### [Supplied data]

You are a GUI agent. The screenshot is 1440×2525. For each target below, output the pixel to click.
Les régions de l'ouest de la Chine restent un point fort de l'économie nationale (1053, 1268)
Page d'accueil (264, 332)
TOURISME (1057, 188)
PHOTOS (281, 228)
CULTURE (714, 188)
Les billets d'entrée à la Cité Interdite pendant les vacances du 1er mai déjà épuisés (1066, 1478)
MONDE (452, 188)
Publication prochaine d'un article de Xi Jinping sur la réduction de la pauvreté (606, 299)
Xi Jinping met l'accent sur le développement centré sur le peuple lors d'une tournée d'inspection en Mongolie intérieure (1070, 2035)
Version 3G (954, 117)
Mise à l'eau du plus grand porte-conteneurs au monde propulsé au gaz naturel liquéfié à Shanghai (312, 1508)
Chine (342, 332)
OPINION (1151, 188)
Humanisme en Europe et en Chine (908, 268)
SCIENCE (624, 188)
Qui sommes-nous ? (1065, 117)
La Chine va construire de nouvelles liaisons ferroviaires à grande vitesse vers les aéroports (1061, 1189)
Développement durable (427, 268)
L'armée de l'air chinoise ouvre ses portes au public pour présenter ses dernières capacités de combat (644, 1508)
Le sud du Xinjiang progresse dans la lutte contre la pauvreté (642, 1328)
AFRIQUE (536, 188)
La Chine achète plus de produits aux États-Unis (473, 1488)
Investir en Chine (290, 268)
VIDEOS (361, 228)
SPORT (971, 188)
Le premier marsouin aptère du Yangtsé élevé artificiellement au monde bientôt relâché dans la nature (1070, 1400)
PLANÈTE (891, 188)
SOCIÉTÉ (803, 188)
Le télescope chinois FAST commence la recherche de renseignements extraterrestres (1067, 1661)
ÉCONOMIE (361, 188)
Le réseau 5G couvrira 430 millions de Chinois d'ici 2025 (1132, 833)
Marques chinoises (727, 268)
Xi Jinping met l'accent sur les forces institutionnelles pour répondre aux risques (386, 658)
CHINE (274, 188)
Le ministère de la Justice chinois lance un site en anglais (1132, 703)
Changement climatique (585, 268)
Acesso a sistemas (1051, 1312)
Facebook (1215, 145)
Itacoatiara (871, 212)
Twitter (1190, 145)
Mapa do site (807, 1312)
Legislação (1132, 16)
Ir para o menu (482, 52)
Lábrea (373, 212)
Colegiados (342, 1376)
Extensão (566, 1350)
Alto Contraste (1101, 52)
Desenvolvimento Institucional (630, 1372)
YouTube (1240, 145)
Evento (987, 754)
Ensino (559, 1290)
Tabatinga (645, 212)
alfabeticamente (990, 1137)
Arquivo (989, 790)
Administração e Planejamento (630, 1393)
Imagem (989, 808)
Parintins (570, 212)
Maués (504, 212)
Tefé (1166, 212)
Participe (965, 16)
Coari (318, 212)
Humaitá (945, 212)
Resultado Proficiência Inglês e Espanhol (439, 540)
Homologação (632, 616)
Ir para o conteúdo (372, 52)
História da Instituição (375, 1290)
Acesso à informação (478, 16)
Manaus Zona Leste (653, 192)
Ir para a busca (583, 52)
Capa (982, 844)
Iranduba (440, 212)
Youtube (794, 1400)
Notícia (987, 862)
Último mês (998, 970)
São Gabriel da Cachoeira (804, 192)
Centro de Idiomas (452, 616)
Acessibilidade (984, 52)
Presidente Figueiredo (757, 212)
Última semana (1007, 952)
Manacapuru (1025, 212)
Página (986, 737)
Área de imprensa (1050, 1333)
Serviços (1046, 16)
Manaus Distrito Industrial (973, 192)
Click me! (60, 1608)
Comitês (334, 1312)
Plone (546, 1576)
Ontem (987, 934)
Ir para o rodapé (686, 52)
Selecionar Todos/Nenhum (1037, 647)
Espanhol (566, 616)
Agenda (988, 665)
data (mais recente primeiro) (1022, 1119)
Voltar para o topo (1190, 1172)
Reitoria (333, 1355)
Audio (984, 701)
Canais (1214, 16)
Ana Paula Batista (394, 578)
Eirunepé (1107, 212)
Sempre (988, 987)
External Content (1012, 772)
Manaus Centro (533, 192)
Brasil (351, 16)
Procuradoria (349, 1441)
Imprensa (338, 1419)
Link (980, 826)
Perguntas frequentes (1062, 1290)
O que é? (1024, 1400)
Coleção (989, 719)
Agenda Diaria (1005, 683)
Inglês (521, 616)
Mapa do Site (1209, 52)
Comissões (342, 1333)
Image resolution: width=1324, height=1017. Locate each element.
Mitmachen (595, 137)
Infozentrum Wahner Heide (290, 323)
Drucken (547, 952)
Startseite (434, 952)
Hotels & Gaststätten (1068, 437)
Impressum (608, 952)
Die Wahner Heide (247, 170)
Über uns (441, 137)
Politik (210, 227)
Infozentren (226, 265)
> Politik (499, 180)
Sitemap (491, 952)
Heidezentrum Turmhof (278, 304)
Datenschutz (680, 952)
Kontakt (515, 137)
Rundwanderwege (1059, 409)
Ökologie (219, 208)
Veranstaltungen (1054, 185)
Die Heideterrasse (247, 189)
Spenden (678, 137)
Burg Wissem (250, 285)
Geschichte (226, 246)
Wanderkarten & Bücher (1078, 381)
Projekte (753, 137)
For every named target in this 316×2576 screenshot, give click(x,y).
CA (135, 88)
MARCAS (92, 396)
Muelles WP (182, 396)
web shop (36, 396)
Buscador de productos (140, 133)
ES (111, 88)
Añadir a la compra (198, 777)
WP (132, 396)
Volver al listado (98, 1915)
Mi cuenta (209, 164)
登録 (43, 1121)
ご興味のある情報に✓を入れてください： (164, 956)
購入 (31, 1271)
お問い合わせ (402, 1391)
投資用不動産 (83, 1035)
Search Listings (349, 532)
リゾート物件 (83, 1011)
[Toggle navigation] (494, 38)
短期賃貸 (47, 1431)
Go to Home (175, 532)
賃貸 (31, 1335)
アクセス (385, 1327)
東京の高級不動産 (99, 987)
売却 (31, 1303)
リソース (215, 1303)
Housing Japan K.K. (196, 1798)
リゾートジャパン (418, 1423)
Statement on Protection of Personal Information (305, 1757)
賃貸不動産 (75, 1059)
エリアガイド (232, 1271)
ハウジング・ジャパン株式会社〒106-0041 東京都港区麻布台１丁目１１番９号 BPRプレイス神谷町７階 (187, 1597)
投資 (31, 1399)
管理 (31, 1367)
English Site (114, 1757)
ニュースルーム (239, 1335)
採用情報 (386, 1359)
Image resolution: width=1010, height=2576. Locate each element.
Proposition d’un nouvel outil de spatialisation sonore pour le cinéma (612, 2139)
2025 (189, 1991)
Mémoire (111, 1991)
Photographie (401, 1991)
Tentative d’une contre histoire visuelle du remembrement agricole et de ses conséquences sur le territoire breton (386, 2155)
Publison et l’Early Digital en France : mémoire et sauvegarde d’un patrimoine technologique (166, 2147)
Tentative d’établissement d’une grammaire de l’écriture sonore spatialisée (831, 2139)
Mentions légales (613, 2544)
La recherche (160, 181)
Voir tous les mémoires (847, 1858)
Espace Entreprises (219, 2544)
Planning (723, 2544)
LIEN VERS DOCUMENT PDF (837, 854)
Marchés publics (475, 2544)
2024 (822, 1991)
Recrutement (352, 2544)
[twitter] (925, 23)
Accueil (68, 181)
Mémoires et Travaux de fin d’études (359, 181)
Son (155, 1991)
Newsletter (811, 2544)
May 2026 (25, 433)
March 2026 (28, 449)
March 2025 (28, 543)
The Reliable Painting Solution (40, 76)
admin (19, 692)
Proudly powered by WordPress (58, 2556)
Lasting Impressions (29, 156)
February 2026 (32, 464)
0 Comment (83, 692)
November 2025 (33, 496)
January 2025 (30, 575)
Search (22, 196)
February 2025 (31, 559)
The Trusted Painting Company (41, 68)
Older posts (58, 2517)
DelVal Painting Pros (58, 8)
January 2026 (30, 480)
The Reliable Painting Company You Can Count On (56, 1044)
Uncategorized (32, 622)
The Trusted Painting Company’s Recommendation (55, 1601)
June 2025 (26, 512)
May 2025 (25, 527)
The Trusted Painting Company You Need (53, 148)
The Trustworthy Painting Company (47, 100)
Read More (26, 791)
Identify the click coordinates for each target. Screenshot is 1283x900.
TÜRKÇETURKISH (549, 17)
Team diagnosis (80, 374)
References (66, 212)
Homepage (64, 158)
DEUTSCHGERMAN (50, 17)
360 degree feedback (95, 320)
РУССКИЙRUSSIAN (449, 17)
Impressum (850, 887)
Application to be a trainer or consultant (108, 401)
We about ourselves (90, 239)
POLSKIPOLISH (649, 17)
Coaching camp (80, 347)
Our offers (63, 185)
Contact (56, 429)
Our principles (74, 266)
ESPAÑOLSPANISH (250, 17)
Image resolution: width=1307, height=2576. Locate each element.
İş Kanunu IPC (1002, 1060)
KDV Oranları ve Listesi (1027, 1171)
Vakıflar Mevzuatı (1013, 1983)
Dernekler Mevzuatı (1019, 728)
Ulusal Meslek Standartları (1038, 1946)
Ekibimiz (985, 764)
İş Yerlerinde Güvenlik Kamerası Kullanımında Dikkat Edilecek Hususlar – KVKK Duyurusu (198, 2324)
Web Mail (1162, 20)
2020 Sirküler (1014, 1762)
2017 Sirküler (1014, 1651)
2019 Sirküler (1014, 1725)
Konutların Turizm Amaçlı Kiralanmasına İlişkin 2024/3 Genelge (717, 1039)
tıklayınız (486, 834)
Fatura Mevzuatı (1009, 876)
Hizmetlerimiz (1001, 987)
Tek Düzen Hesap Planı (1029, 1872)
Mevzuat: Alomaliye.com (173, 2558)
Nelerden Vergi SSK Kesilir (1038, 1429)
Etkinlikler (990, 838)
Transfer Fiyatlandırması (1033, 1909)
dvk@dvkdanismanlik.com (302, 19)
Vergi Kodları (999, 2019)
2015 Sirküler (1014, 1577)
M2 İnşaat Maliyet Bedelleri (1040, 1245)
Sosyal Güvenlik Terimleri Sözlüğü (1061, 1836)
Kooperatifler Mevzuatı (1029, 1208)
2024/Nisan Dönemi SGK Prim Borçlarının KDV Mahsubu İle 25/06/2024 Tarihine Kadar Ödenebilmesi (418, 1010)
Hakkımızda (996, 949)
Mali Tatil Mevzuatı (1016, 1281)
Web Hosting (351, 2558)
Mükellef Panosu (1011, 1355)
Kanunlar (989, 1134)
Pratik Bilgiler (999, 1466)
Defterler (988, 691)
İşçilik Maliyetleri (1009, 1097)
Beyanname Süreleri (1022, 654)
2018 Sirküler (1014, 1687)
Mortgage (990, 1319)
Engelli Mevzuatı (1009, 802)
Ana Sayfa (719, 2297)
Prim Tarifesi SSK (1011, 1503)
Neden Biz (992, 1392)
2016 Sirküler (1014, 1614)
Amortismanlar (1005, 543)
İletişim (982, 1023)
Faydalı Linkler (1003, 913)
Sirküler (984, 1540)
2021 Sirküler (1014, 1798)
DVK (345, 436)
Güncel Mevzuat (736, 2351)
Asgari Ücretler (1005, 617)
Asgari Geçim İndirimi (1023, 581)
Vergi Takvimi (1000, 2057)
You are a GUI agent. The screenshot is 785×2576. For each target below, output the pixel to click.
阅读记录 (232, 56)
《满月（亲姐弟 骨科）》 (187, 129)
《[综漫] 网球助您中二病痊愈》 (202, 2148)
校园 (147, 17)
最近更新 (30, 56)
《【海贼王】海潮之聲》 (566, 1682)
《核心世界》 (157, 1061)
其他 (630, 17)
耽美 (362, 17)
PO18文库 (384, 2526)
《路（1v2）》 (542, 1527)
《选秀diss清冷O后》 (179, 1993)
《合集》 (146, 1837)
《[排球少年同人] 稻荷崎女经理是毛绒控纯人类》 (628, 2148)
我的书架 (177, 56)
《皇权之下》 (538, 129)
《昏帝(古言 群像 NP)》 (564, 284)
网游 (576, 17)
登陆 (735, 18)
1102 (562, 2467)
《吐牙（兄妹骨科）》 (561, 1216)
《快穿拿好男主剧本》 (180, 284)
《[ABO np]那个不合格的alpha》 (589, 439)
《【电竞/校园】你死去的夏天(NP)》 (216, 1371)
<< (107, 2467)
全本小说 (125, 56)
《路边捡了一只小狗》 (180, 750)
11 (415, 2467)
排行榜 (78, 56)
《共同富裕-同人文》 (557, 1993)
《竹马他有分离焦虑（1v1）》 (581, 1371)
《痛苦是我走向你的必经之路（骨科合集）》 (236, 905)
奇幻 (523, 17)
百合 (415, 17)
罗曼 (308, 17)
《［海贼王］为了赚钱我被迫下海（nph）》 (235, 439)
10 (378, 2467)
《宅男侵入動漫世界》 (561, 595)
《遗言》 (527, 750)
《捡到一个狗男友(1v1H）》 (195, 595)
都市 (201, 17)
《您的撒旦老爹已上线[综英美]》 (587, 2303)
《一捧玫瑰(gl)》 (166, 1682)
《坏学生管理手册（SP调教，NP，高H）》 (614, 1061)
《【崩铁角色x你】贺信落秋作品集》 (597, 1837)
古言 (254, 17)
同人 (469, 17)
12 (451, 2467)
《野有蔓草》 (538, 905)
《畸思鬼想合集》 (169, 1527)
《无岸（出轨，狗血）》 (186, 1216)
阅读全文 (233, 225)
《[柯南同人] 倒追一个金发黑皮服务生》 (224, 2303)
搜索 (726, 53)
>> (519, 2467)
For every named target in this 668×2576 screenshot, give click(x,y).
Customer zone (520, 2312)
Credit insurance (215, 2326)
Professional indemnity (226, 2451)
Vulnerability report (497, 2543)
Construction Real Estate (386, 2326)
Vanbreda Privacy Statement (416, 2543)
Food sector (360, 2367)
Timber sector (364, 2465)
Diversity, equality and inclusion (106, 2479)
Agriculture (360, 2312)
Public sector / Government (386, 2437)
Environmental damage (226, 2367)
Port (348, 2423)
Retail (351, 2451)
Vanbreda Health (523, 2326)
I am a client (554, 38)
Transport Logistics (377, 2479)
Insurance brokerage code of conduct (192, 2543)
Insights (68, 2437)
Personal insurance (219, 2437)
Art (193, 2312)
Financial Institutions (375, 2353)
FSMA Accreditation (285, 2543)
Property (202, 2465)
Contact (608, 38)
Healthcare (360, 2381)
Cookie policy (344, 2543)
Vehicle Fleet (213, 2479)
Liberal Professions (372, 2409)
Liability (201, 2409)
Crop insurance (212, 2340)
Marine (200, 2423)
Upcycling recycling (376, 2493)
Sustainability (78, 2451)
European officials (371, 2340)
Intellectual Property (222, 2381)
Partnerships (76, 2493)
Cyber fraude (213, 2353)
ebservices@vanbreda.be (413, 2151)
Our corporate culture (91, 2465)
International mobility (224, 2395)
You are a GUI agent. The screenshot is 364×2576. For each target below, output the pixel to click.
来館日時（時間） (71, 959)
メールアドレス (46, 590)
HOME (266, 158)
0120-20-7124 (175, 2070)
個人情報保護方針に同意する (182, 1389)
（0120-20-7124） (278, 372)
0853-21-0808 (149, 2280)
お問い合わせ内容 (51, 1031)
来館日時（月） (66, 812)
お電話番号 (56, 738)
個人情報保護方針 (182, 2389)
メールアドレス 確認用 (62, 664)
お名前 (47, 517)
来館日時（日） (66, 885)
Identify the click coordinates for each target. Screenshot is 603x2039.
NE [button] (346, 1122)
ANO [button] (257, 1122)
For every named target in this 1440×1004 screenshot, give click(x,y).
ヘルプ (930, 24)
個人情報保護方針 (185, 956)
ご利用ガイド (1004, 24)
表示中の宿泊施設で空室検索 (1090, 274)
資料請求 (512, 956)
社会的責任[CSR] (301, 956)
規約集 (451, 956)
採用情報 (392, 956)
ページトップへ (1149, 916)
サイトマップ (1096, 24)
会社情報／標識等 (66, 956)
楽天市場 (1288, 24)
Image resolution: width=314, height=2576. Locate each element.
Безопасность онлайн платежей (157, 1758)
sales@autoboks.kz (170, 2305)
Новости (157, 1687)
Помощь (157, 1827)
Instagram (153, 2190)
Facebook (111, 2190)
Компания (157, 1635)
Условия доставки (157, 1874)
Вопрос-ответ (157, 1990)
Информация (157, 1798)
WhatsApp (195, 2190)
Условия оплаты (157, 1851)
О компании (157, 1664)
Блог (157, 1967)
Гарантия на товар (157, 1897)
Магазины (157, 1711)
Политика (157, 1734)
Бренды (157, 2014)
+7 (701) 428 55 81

### [What to do]
Scale everything from the line containing "Uncategorized (32, 622)" down to the line containing "İş Yerlerinde Güvenlik", both lines included, and output only that span. Multiply each coordinate in the answers by 0.7, rounding to whole numbers with halves going up, and copy the request lines in the span unchanged, including any numbers they contain.

### [The completed task]
Uncategorized (22, 435)
The Trusted Painting Company’s Recommendation (39, 1121)
June 2025 (18, 358)
May 2025 (18, 369)
The Trusted Painting Company You Need (37, 104)
The Trustworthy Painting Company (33, 70)
Read More (18, 554)
Identify the click coordinates for each target. Screenshot is 1283x900.
TÜRKÇETURKISH (384, 12)
Team diagnosis (56, 262)
References (46, 148)
Homepage (45, 111)
DEUTSCHGERMAN (35, 12)
360 degree feedback (67, 224)
РУССКИЙRUSSIAN (314, 12)
Impressum (595, 621)
Application to be a trainer or consultant (76, 281)
We about ourselves (63, 167)
POLSKIPOLISH (454, 12)
Coaching camp (56, 243)
Our offers (44, 130)
Contact (39, 300)
Our principles (52, 186)
ESPAÑOLSPANISH (175, 12)
Image resolution: width=1307, height=2576. Locate each element.
İş Kanunu IPC (701, 742)
KDV Oranları ve Listesi (719, 820)
Vakıflar Mevzuatı (709, 1388)
Dernekler Mevzuatı (713, 510)
Ulusal Meslek Standartları (727, 1362)
Ekibimiz (690, 535)
İş Yerlerinde Güvenlik Kamerası Kullanımında Dikkat Edilecek Hususlar – KVKK Duyurusu (139, 1627)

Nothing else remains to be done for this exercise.